Alcuni giorni sono buoni. Scrivi e leggi e ti ritrovi come quando avevi diciannove anni e creavi storie come ti alzavi di mattina. E leggi con la stessa passione di quando, per la prima volta, hai letto quel romanzo che poi è diventato il tuo preferito di sempre, per sempre. Alcuni giorni non sono buoni, e ti mancano le cose più stupide, tipo le parole, il senso e l’aria. Quelli sono i giorni che si contano più numerosi, perché sai che senza quelle cose stupide non vai lontano. Ho violato la quarantena, l’altro giorno. Ho iniziato a camminare alle due del pomeriggio per Garbatella e mi sono ritrovata in posti che ancora non conoscevo. E che ho amato moltissimo, in questi giorni, tipo il giorno di San Patrizio, che di solito lo festeggio con la Guinness e lo festeggio ubriaca e invece questa volta passeggiavo con una nuova faccia amica, a guardare le scuole e le case e le chiese del fascismo. L’altro giorno ho violato la quarantena perché sentivo che l’aria mi mancava. Non che l’aria non arrivi, al primo piano di questa casa di Roma, di questa casa piena di fronde e di ombra di Roma, ma mi mancava l’aria che puoi respirare. Mentre camminavo tra un centro sociale e una casa occupata, ho letto una scritta: “You cannot be free alone” e mi ha preso come ti prendono quelle frasi vere e brevi a volte, che vorresti fartele tatuare. Mi ha ricordato quelle frasi che mi piaceva scrivere quando ero a scuola, sul quaderno ad anelli, quelle frasi piene e vuote. Non puoi essere libero da solo.

Questa Pasqua sarà lontana da casa; mi ero ripromessa di non farlo più, di non passare più le feste lontano da casa, se non per necessità. Perché io l’agnello non lo mangio ma dà comunque quella bella sensazione, sentire che l’agnello c’è. E quest’anno ci inventeremo qualcosa, in questa casa frondosa e ombrosa, che tra poco si potrà stare in veranda e leggere e studiare lì. Mia nonna faceva il pane con l’uovo in mezzo per Pasqua, quando ero piccola. Mi chiedevo come facesse a non scoppiare l’uovo, lì dentro, e ancora me lo chiedo. Sono quelle cose che non ti spieghi, quando sei bambina, e ti vanno bene lo stesso.
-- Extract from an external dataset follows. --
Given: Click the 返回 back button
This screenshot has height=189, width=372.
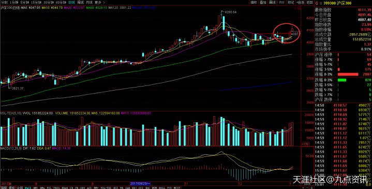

Quest’anno sarà diverso per tutti quanti, per alcuni sarà peggio, tipo per quelli che non hanno più un lavoro, che non hanno una casa dove fare la quarantena e un forno dove fare il pane. Quelli che non hanno un’assicurazione sanitaria in America, quelle e quelli che non possono vivere la loro libertà sessuale e di genere in Ungheria, quelli che non hanno il diritto alla vita in Palestina. Si sta peggio in molti posti diversi dal nostro, e quindi non dovremmo lamentarci, ché davvero si sta molto peggio. Eppure una cosa del genere proprio non ce la aspettavamo, nessuno se la aspettava.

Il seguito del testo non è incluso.